Les millions de Millenium s'avèrent une malédiction pour Eva Gabrielsson, la veuve de Stieg Larsson, dépossédée de son deuil par la famille de l'auteur. À moins que sa tragédie ne constitue le 4e tome de la trilogie.

Le 9 novembre 2004, non seulement Eva a perdu l'amour de sa vie, terrassé par une crise cardiaque à 50 ans. Mais elle s'est retrouvée au coeur d'une âpre bataille juridico-financière l'opposant au frère et au père de l'auteur pour l'héritage de Stieg, devenu un business multimillionnaire et planétaire.

«La dernière fois que je les ai revus, dix mois après la mort de Stieg, son frère Joakim a proposé que j'épouse son père. Ainsi, on aurait réglé le partage d'héritage», confie-t-elle jeudi à l'AFP, de passage à Paris à l'occasion de la publication de son livre-témoin, Millenium, Stieg et moi (Actes Sud). Une proposition qui l'a laissée «tétanisée», écrit-elle.
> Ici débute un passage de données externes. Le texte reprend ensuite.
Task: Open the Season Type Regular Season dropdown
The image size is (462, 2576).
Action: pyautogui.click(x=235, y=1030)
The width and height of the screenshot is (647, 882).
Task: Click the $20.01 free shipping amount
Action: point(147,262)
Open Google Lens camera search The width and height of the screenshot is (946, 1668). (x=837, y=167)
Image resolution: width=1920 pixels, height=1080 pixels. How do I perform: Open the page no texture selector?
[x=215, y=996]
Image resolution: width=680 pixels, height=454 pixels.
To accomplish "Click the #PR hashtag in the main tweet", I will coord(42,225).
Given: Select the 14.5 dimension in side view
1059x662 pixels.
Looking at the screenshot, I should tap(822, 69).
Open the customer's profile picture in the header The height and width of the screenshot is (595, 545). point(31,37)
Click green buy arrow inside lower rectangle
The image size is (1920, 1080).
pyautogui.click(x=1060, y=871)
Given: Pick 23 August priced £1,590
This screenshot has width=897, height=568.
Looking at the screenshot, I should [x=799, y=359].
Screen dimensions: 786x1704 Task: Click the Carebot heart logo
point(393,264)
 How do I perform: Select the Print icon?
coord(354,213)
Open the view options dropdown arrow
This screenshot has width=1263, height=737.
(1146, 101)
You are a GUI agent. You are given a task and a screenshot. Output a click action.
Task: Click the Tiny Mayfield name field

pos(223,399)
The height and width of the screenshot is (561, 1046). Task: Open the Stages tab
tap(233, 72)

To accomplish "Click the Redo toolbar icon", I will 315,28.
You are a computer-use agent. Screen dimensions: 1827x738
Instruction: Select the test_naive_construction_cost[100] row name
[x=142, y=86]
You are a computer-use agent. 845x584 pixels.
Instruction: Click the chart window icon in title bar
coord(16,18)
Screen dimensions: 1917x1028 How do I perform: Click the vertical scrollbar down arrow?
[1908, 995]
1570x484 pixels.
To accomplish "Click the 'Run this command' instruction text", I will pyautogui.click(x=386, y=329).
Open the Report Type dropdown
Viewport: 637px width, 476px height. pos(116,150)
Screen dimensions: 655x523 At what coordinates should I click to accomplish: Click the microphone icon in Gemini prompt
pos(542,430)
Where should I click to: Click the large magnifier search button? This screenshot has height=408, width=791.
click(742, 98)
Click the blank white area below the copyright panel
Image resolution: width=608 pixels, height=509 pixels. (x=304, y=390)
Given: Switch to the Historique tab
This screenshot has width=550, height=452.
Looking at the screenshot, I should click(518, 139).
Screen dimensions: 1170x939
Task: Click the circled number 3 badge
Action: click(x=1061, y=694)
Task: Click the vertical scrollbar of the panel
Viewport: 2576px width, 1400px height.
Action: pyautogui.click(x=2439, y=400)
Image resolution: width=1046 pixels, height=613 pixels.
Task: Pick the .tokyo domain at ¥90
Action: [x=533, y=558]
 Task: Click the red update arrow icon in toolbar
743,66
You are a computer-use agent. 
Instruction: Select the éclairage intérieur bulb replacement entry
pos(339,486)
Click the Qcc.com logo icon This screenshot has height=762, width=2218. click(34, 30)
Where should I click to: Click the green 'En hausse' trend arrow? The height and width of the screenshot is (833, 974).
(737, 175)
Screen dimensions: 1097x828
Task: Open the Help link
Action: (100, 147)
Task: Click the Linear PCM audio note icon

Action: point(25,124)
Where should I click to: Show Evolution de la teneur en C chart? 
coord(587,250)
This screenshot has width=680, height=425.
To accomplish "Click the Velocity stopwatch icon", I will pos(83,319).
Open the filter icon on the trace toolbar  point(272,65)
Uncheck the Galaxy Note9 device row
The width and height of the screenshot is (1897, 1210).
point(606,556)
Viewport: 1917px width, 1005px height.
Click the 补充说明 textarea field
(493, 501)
«Les Larsson ne se comportent plus comme des individus mais comme une entreprise qui brasse des milliards», accuse-t-elle, face aux 50 millions d'exemplaires traduits et vendus dans le monde, sans compter les films et séries télévisées.

Mercredi, le frère a réfuté sur son site internet les informations du livre, «plein de contre-vérités et d'approximations» selon lui, se défendant d'exploiter l'industrie «Millenium» comme Eva l'en accuse.

«C'est mesquin et indigne», se contente de répondre l'intéressée, qui s'en voudrait de réduire plus de 30 ans de vie commune à une sordide guerre de succession.

«Tout ça, c'est une histoire de misogynie, c'est ce que les hommes font aux femmes». Car l'erreur d'Eva Gabrielsson fut d'être une compagne dans l'ombre, une concubine mais pas une épouse: Stieg, qui enquêtait sans concession sur la face noire de la Suède, la corruption et l'extrême-droite, pensait ainsi la protéger en la gardant de tout lien légal entre eux deux.

Mais la loi suédoise ne reconnaît aucun droit au conjoint survivant non marié. Et si Stieg, comme elle l'affirme, l'avait demandée en mariage à l'annonce de la publication de son manuscrit, resté longtemps en souffrance chez les éditeurs, il n'en a pas eu le temps.

Écartée de la succession de Stieg Larsson, donc des droits d'auteur et de tout regard sur l'exploitation faite de son oeuvre, y compris cinématographique, elle a même failli perdre l'appartement acheté en commun, finalement récupéré au bout de trois ans, ainsi que les comptes bancaires du couple.

Elle espérait que son sort, amplement médiatisé et qui lui a valu une large sympathie populaire en Suède «parce que tout le monde connait quelqu'un dans cette situation», permettrait de faire évoluer la loi. Elle a même écrit sur le sujet. «Mais il ne s'est rien passé».

Aujourd'hui ce qu'elle revendique, c'est le droit gérer l'oeuvre, pas les retombées financières.

«Malgré son train de vie ultra-modeste, elle a renoncé aux 2 millions d'euros qui lui étaient offerts pour solde de tous comptes», relève Marie-Françoise Colombani, éditorialiste au magazine Elle et coauteur du livre, pour qui «la réalité a rejoint Millénium».

Mais Eva détient peut-être l'arme fatal: le fameux «Quatrième tome», que les fans espèrent encore à travers le monde et dont l'ébauche se trouverait dans l'ordinateur de Stieg.

«Il n'y a pas de livre à proprement parler, mais le début de quelque chose. Des fragments, à mi-chemin entre le carnet de croquis et le manuscrit», indique-t-elle. «Ce que je peux vous dire, c'est qu'on y retrouve Lisbeth, quelque part au Canada».

Eva Gabrielsson aurait la capacité de boucler ce manuscrit. Parce que Millenium, insiste-t-elle, est la somme de leurs vies avec Stieg, de leurs recherches et de leurs expériences. «Mais la famille n'a aucun intérêt à me laisser faire».